- Status: Active
- Date: October 15
- Venue: Oke Eletu, Ijede Local Council Development Area
- Location: Ikorodu
- Country: Nigeria

= Eyibi Festival =

Cultural festival in Ikorodu, Nigeria

The Eyibi Festival is an annual cultural celebration held in Oke Eletu, Ijede Local Council Development Area (LCDA) of Ikorodu Local Government of Lagos State, Southwest, Nigeria. The festival is sometimes celebrated as Eyibi/Eluku Festival It showcases the community's rich Yoruba heritage, focusing on unity, peace, and spiritual renewal. Rooted in ancestral traditions, the festival serves as a time for communal bonding and cultural preservation. The Eluku and the Agemo festival are sub-festivals of the Eyibi festival which are usually celebrated among the Ijebus.

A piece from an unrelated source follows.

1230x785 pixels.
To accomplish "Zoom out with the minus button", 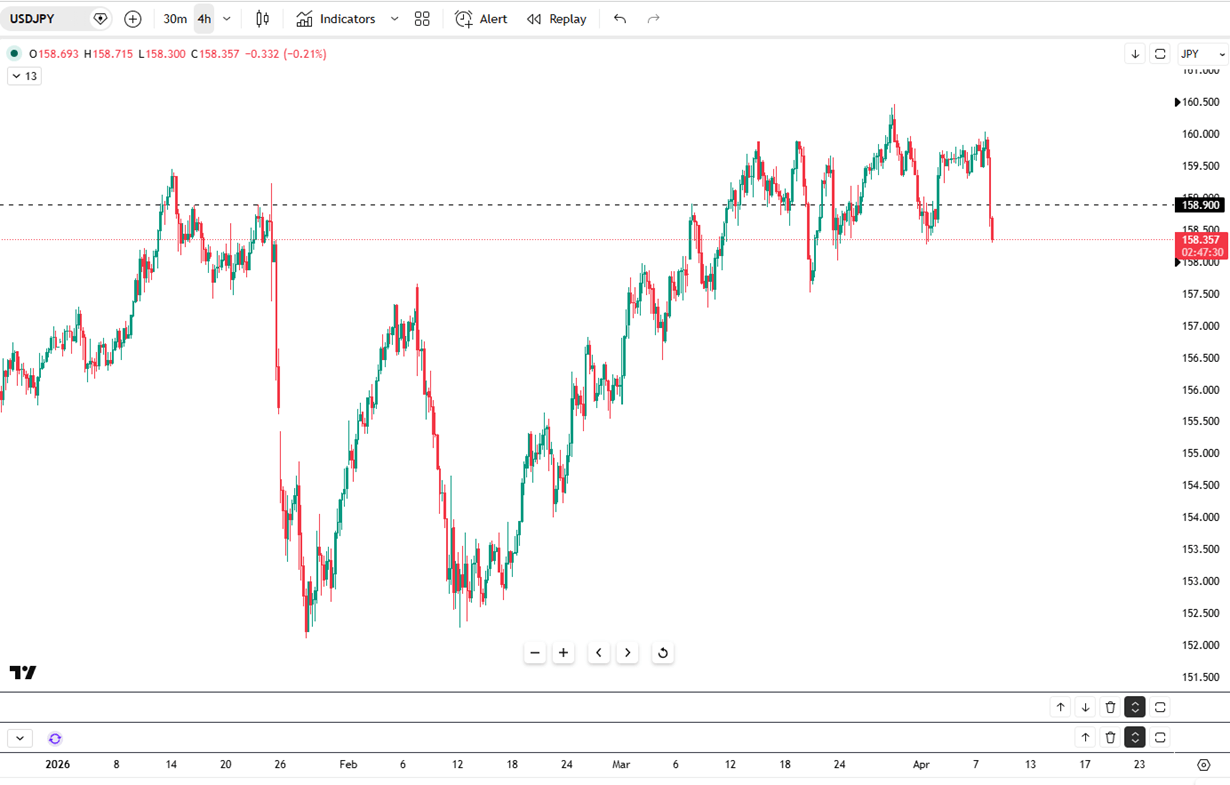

== 2024 Eyibi festival celebration ==
The 2024 Eyibi Festival commenced on October 15 with the traditional Ituworo ceremony, which involves the gathering of significant leaves used in rituals to invoke blessings of peace, harmony, and economic prosperity for the community. The Eletu of Oke Eletu, Eletu Adeniyi Omotayo Ajayi, the traditional head of Oke Eletu emphasized the importance of unity and peace, marked by elaborate ceremonies, cultural displays, and traditional rites.